Die Weichen auf zügiges Vorwärtskommen zu stellen, ist dringend notwendig. Das Projekt ist mit Gesamtkosten von gut 14 Millionen Euro veranschlagt. Die Stadt ist mit 2,69 Millionen Euro eigenem Geld beteiligt, die Förderkulisse beträgt 6,85 Millionen Euro. Den Rest stemmt Investor Deller. Abgesehen vom üblichen Ärger über Verzögerungen beim Baufortschritt, müssen die Beteiligten die Förderung im Auge behalten. Sie besteht im Wesentlichen aus Konversionsmitteln und Geld aus dem Städtebau-Programm. Aus Letzterem würden etwa zwei Millionen Euro Zuschüsse verfallen, wenn die Baustelle bis Jahresende nicht den nötigen Fortschritt zeigt. Erste Stimmen fürchten, St. Ingbert könne sich nach einigen Skandälchen der jüngeren Vergangenheit vollends zur Lachnummer machen, wenn das Projekt durch das Wegbrechen von Zuschüssen den Bach runtergeht.

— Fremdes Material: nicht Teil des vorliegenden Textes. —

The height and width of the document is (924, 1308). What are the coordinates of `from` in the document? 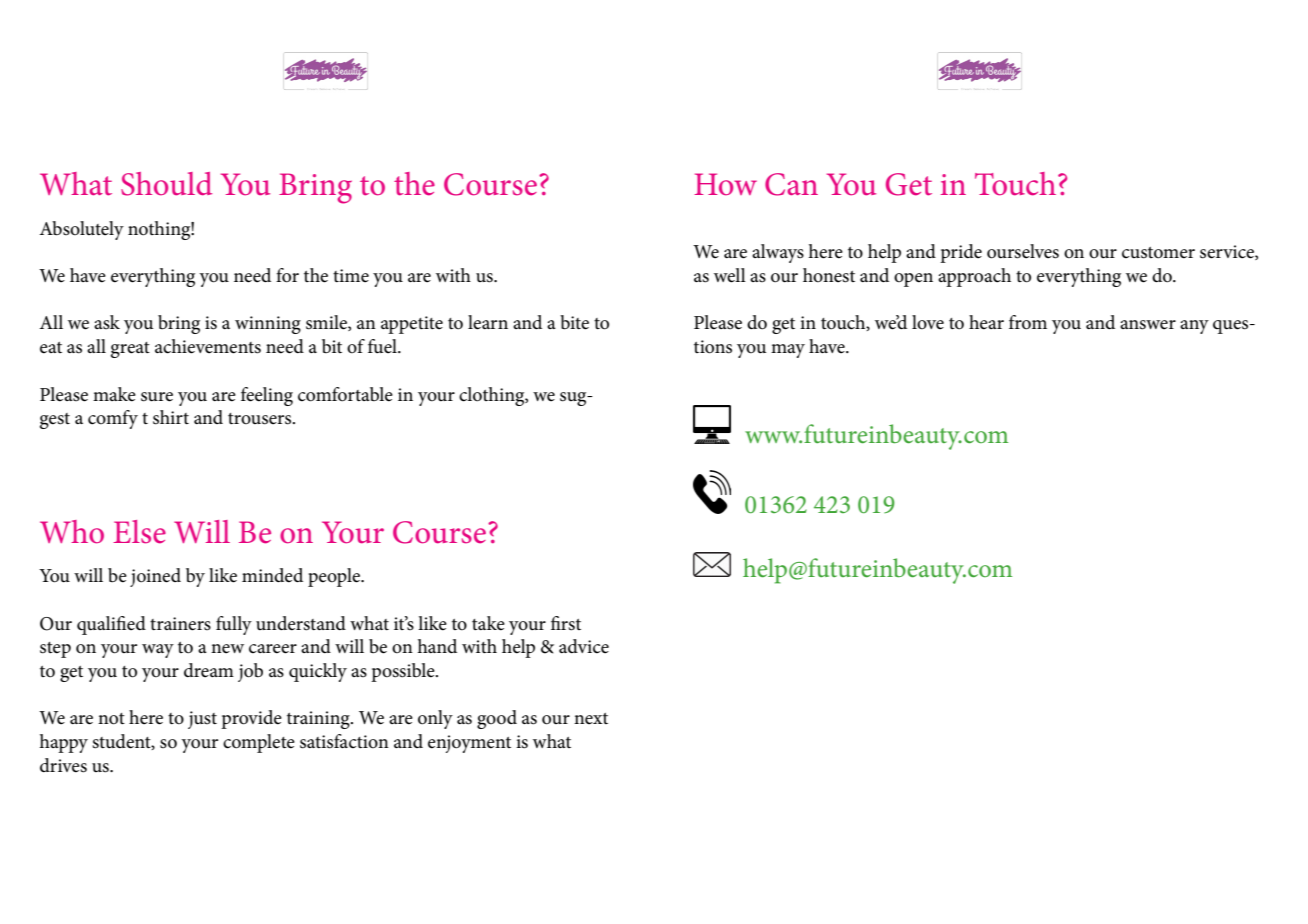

Woran hängt es? Der Teufel sitzt sowohl im Detail als auch im großen Ganzen. St. Ingberts Oberbürgermeister Hans Wagner hat das Wollspinnerei-Projekt von seinem Amtsvorgänger Georg Jung geerbt. Im Gegensatz zu Jung war Wagner immer entschiedener Gegner der öffentlich-privaten Partnerschaft zwischen dem vorigen Alleineigentümer Deller und der Stadt und sprach auch als neuer OB noch von einem "Luxusprojekt". Seine politische Basis, die Familien-Partei, sah von Anfang an große Risiken in der Zusammenarbeit - ursprünglich wollte die Stadt 25 Prozent der Wollspinnerei erwerben, tatsächlich wurden es 63 Prozent - und mahnte neben den Ausbaukosten hohe Folgekosten an, wenn verschiedene städtische Nutzungen unter dem Dach des denkmalgeschützten Industriegebäudes zusammengefasst würden. Wagner spricht denn auch von Betriebs- und Nebenkosten, die jährlich an 1,5 Millionen Euro heranreichen könnten und den Haushalt über die Schmerzgrenze hinaus belasten würden.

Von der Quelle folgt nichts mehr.